Three injuries to All-Stars on Friday night changed the NBA playoff picture, none more so than Chicago Bulls guard Derrick Rose suffering a tear of the medial meniscus in his right knee. While Rose avoided the possibility of a ruptured ACL, after undergoing surgery Monday to repair the meniscus, the Bulls announced he would miss the remainder of the season and virtually knock the Bulls from playoff contention.
With the help of playoff simulations, let's take a look at the impact of Rose's injury as well as those to Marc Gasol of the Memphis Grizzlies and Andre Iguodala of the Golden State Warriors on their teams' projected wins.
Based on their estimated "true talent" ( as described last week), remaining schedule and performance to date and with a healthy Rose factored into more than 1,000 simulations of the season, Chicago averaged just over 52 wins, the third-highest total in the Eastern Conference, after the Indiana Pacers and Miami Heat.

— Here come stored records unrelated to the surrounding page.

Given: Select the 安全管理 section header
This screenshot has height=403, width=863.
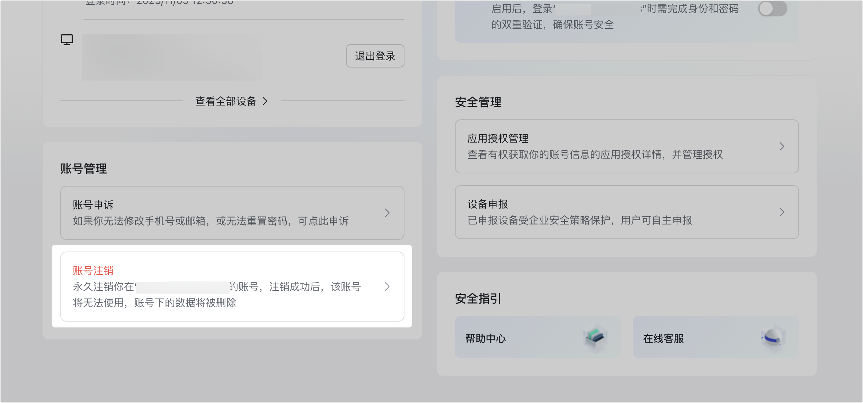Looking at the screenshot, I should (x=477, y=103).
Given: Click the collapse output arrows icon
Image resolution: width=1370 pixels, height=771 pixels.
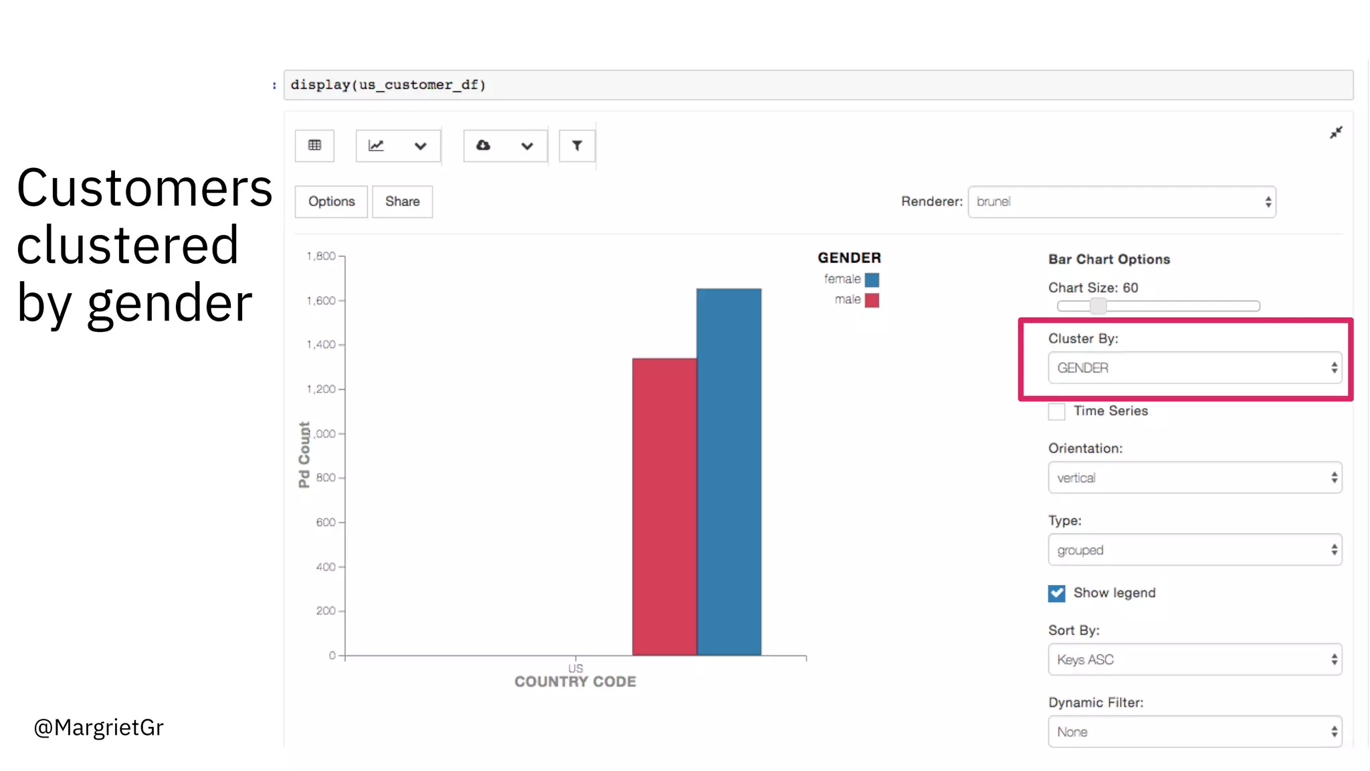Looking at the screenshot, I should coord(1335,133).
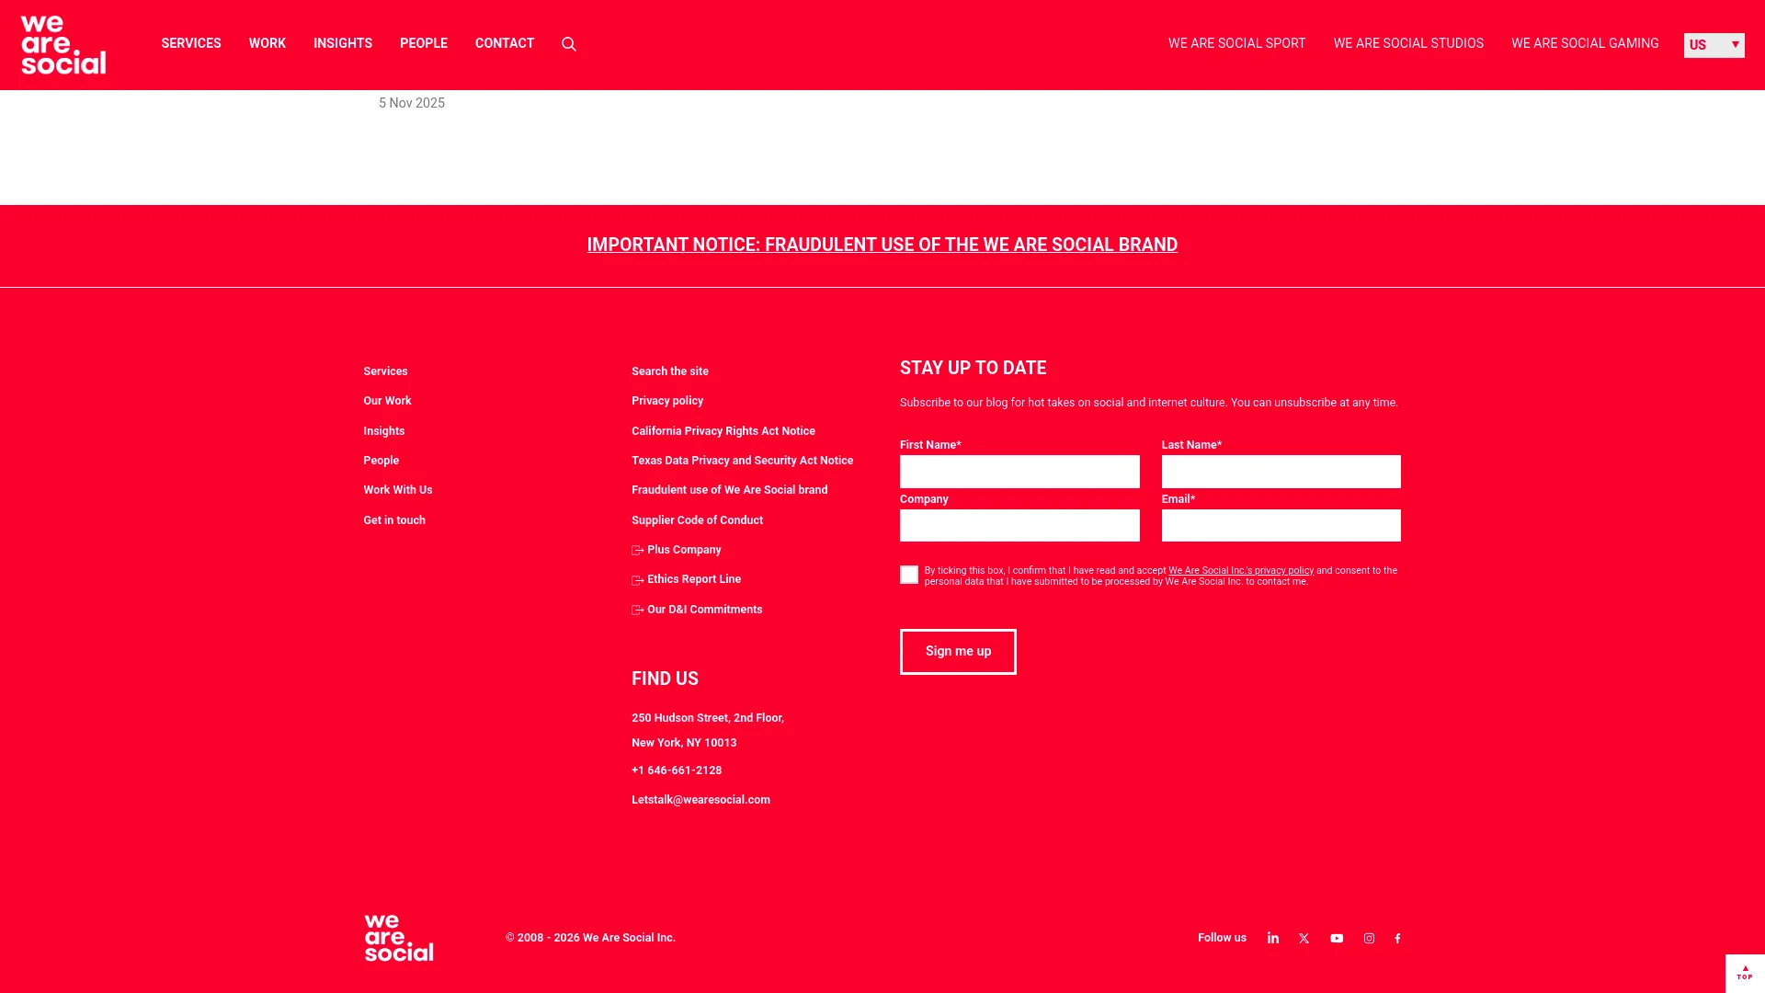Open the LinkedIn icon in the footer
Image resolution: width=1765 pixels, height=993 pixels.
[x=1273, y=938]
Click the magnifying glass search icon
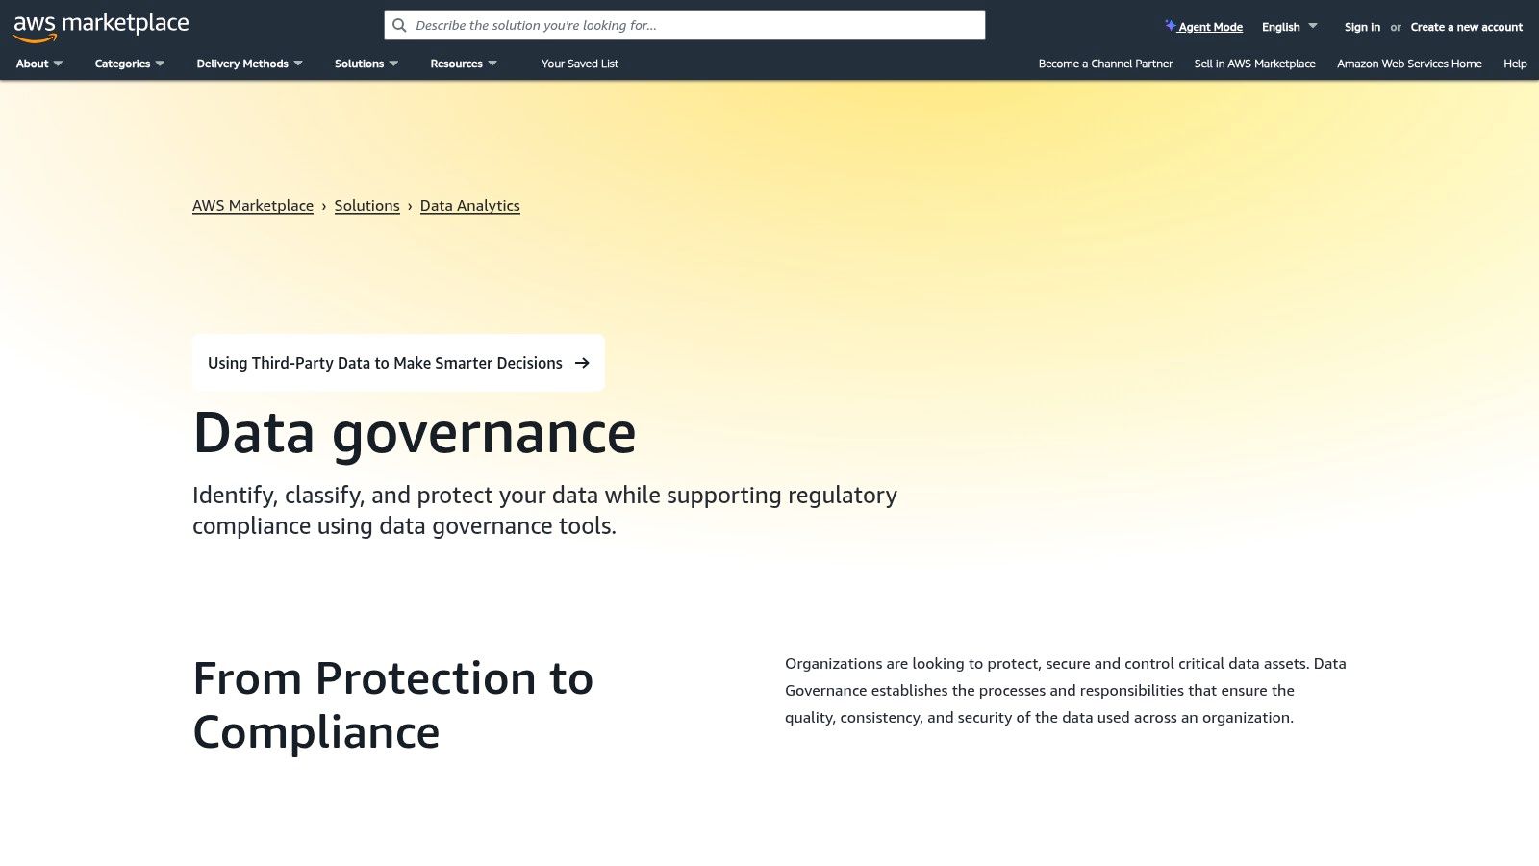Screen dimensions: 1539x866 (x=399, y=25)
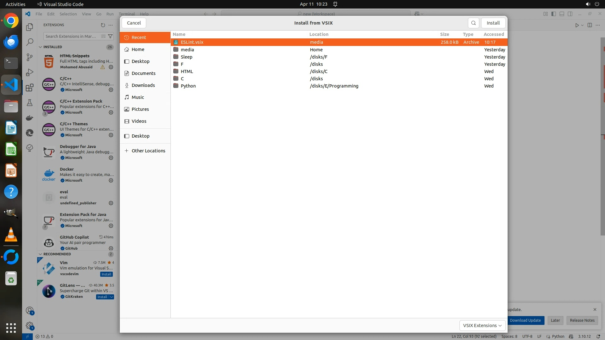Open the Testing flask icon
Screen dimensions: 605x340
pyautogui.click(x=30, y=103)
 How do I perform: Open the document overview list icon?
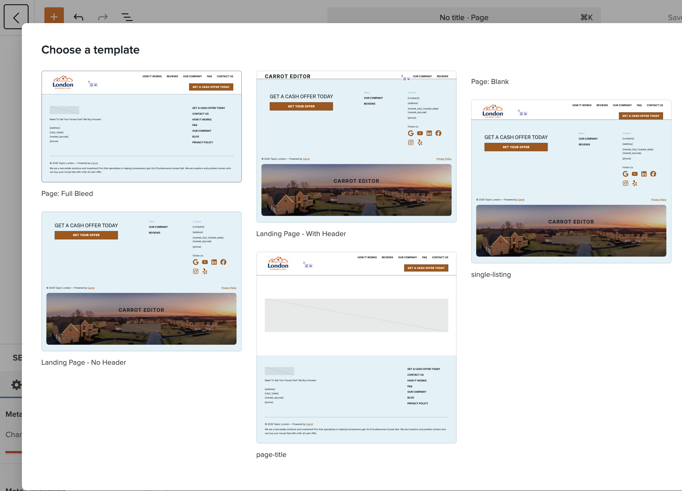coord(127,17)
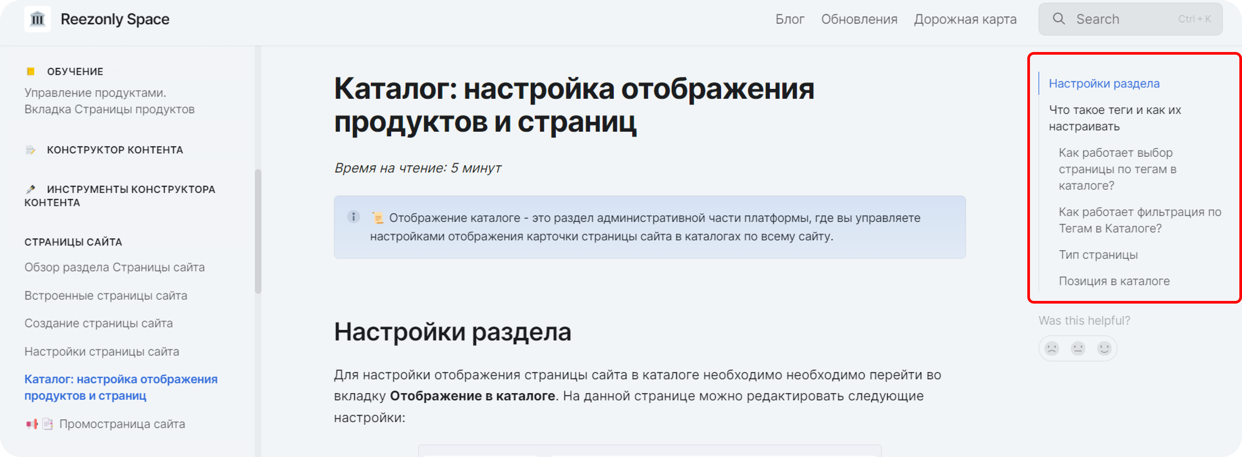The width and height of the screenshot is (1242, 457).
Task: Expand ИНСТРУМЕНТЫ КОНСТРУКТОРА КОНТЕНТА section
Action: [x=131, y=189]
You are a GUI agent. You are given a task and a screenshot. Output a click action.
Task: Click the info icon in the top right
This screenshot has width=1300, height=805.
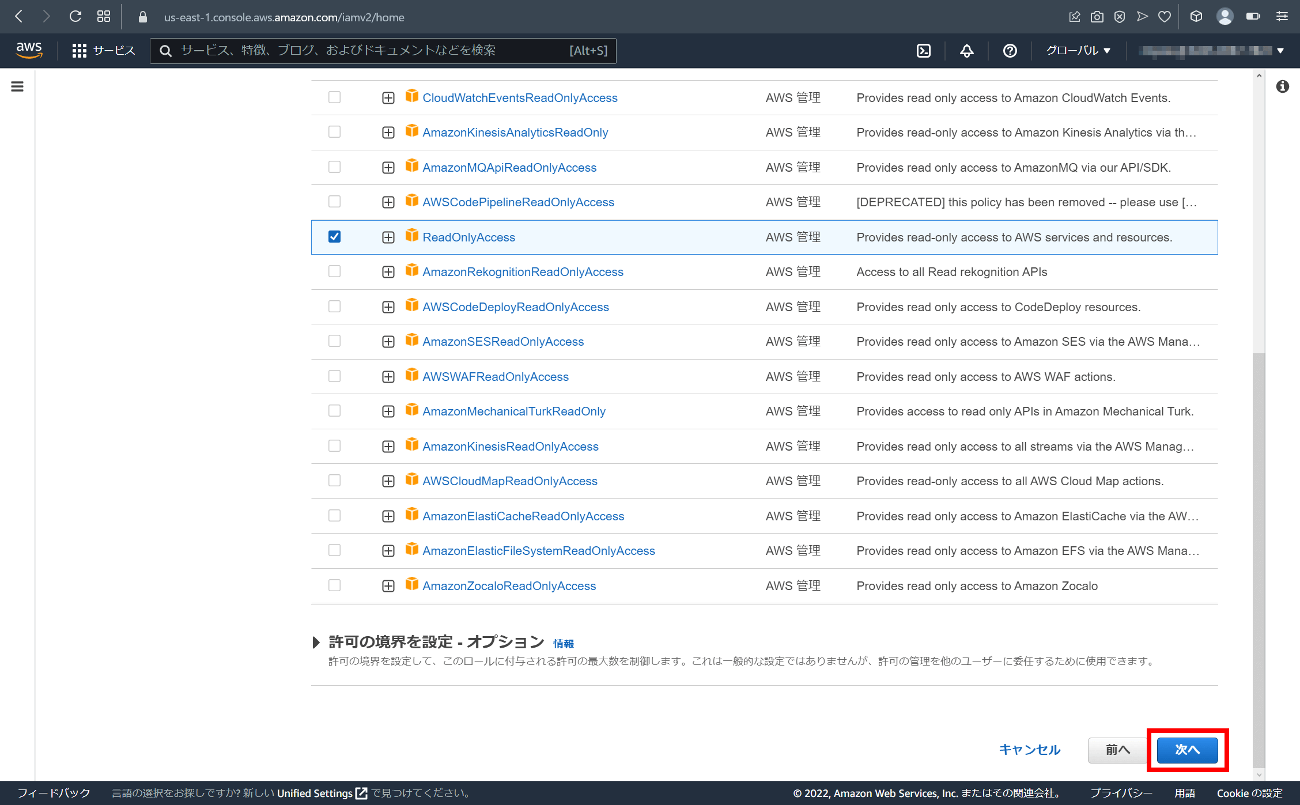[x=1282, y=86]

Last year's Bulls won 45 games without Rose before knocking off the Brooklyn Nets in the opening round of the playoffs, but that overstates how effective they were in the regular season. Chicago's +0.3 point differential was more consistent with a 42-40 team. Moreover, as my Insider colleague Bradford Doolittle noted in his analysis over the weekend, the 2012-13 Bulls could better cushion the loss of Rose because Nate Robinson provided a similar style of play, if not necessarily similar results.
Now, Chicago is left with second-year guard Marquis Teague and veteran Mike James as options behind Rose's replacement, Kirk Hinrich. Teague rated 1.1 wins worse than replacement level in limited action last season and was reportedly on the trading block during training camp. James was more effective in Dallas and eventually won the starting job, but he too rated below replacement due to 36.3 percent shooting inside the 3-point line.
Given the drop-off from Robinson to Teague and James, it's not unreasonable to think this year's non-Rose Bulls could be five wins worse than last year's incarnation, leaving them a below-.500 squad. Certainly, they looked the part in Sunday's listless 39-point loss to the Clippers in L.A.